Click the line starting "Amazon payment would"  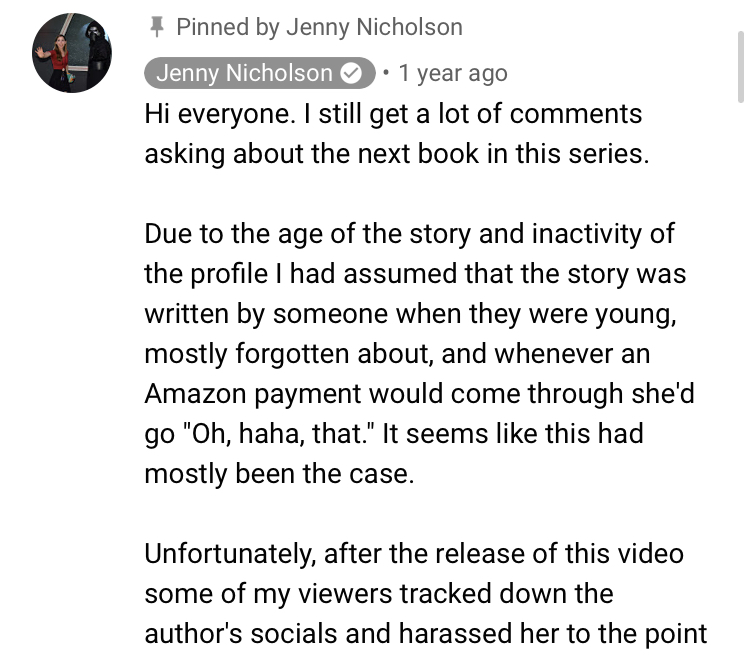(x=419, y=394)
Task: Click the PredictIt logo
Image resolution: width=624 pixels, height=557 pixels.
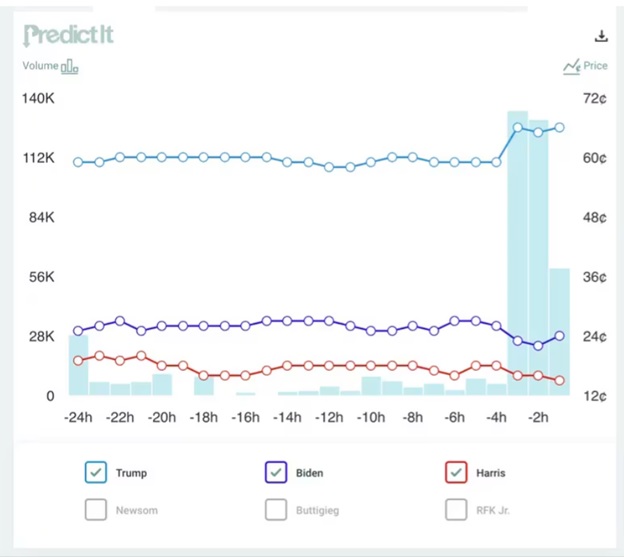Action: (x=68, y=35)
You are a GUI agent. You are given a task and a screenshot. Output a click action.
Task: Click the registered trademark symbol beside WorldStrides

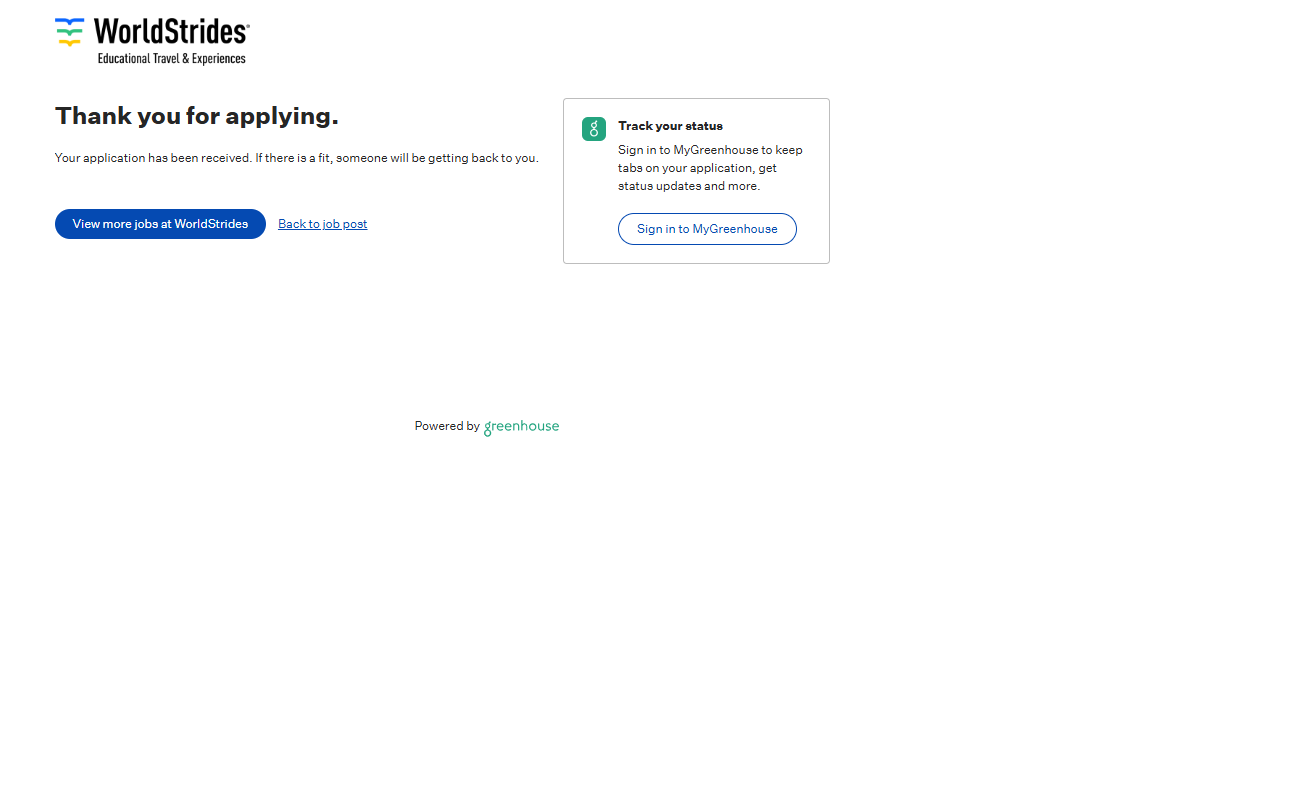point(247,27)
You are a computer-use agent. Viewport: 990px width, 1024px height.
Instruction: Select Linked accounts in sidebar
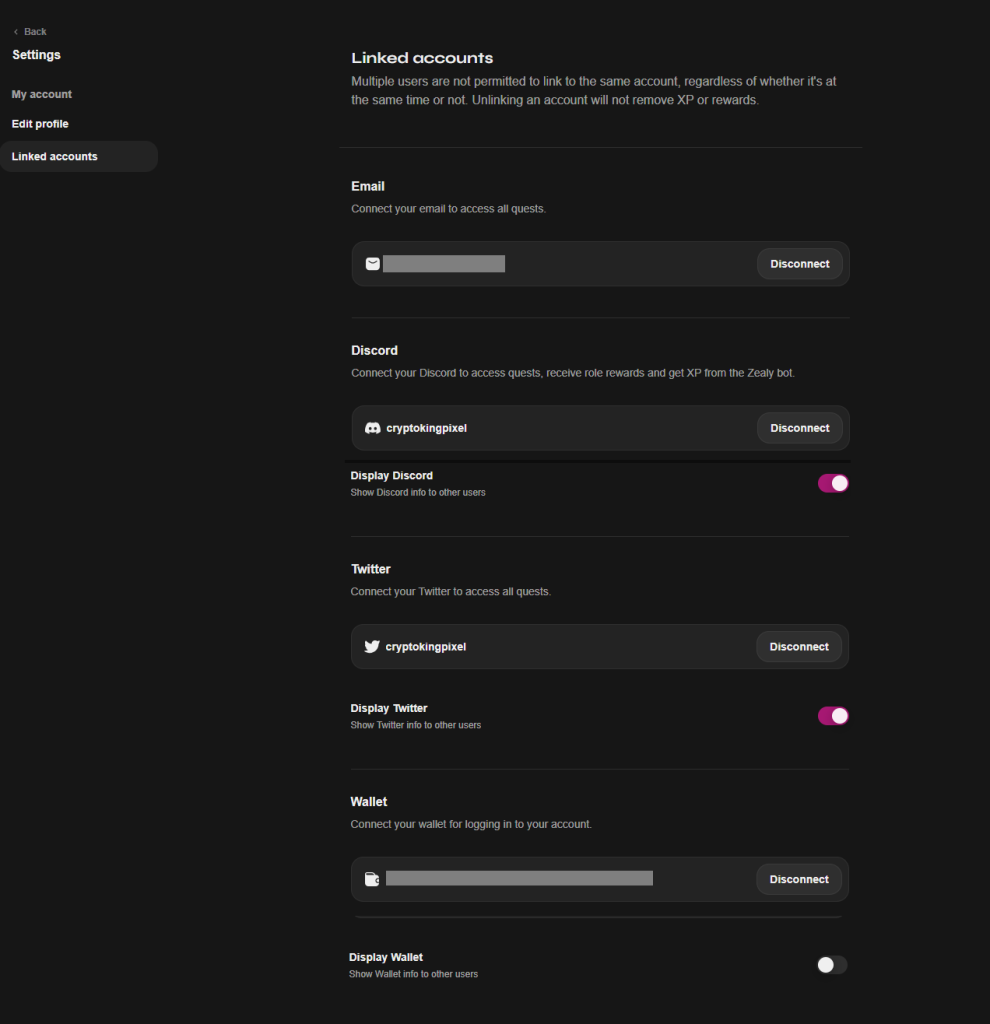[55, 157]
# # # # # # #
When you come to the line containing "Instruction: Select Linked" in the records above, repeat that line and all lines after it exactly, but not the pictures.

--- Exercise response ---
Instruction: Select Linked accounts in sidebar
[55, 157]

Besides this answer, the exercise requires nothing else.